Quanto aos adolescentes, como eles não estão mais tão presentes nos consultórios pediátricos, as receitas de opioides fogem do controle dos especialistas. Com isso, aumenta-se o risco das sequelas que o medicamento traz ao desenvolvimento. “O opioide tem uma ação altamente sedativa. Em uma criança, você atrapalha todo o caminho do desenvolvimento. Não há estudos a longo prazo para saber os danos reais na infância, mas na adolescência, da mesma forma, você tem o efeito sedativo e todos os efeitos do vício. Todo opioide tem uma ação de vício muito maior que em outros sedativos comuns”, completa a médica pediatra e psicanalista.

“Não se trata de uma dependência apenas química, mas também psíquica. A criança que cria uma rotina de tomar o remédio de manhã para estar atenta na escola e outro na hora do almoço para a tarde, isso traz a ideia de que: ‘Eu preciso do remédio para funcionar bem. Eu tenho um problema'” – Luci Pfeiffer, médica pediatra e psicanalista.

Meu filho não toma anfetamina!
Se a criança fez uso de medicamentos para o controle do TDAH, é bem provável que ela tenha entrado em contato com as anfetaminas, sendo a mais comum delas a Ritalina, para esses casos. O diagnóstico da doença, de acordo com Luci Pfeiffer, médica pediatra e psicanalista, é feito rapidamente, baseado nos sinais que a criança demonstra geralmente na escola e em casa, como agressividade, incapacidade de focar em um assunto ou de prestar a atenção em uma atividade por um tempo maior.
“Hoje, quando a criança não atinge o mesmo nível que os colegas, ela recebe o diagnóstico.
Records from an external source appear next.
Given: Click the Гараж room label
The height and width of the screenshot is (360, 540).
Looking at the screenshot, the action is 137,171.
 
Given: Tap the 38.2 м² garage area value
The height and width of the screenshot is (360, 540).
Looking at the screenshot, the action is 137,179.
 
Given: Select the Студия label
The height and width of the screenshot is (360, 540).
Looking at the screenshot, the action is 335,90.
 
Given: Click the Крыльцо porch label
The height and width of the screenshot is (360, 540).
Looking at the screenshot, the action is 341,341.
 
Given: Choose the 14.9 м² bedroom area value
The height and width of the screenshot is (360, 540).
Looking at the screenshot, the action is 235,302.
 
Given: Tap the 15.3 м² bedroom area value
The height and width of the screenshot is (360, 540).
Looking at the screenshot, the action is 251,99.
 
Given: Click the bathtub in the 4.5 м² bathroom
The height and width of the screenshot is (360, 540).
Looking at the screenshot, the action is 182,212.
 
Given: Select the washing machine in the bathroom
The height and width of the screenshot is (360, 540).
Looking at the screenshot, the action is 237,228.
Os adultos não pensam nos fatores que podem interferir na atenção dessa criança, se há problemas em casa, se há problemas com o pai ou com a mãe. Há tantas coisas no universo infantil que atrapalham a atenção e que não significa que há um dano orgânico que precise de medicação”, explica a médica.
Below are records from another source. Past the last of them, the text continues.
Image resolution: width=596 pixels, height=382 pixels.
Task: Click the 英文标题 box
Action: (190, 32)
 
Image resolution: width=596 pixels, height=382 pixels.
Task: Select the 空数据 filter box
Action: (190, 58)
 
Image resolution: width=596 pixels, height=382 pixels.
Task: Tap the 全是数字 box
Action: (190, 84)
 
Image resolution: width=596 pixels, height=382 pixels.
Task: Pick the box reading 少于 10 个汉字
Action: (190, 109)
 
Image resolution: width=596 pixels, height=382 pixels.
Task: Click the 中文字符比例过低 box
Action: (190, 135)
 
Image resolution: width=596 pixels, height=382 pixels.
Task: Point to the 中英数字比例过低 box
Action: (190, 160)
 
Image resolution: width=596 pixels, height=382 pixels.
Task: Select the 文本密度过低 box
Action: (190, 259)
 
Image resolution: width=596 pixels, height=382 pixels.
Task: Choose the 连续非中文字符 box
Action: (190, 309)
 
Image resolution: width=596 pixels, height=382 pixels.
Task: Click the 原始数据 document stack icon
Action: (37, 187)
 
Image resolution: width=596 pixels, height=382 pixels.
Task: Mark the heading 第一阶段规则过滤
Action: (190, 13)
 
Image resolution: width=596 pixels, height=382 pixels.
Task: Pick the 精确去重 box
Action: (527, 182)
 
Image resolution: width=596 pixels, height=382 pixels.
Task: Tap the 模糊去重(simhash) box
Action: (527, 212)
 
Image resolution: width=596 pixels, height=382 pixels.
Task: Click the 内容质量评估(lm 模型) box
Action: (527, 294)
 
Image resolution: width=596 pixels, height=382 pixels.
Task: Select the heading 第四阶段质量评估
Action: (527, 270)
Pfeiffer categoriza como uma “violência química” o que é feito com as crianças e adolescentes atualmente: quando se impõe à criança produtos que atrapalham ou influenciam o seu desenvolvimento de forma desnecessária. 
“As anfetaminas são excitantes do sistema nervoso central. Hoje os adultos usam como forma de aumentar a produtividade, mas é algo ilusório. Muitos vestibulandos usam como forma, teoricamente, de melhorar a atenção. Mas ela na verdade zera a capacidade de produção e cria a falsa ideia de aumento da produtividade porque eleva o metabolismo. Além de gerar o vício“, diz Luci Pfeiffer.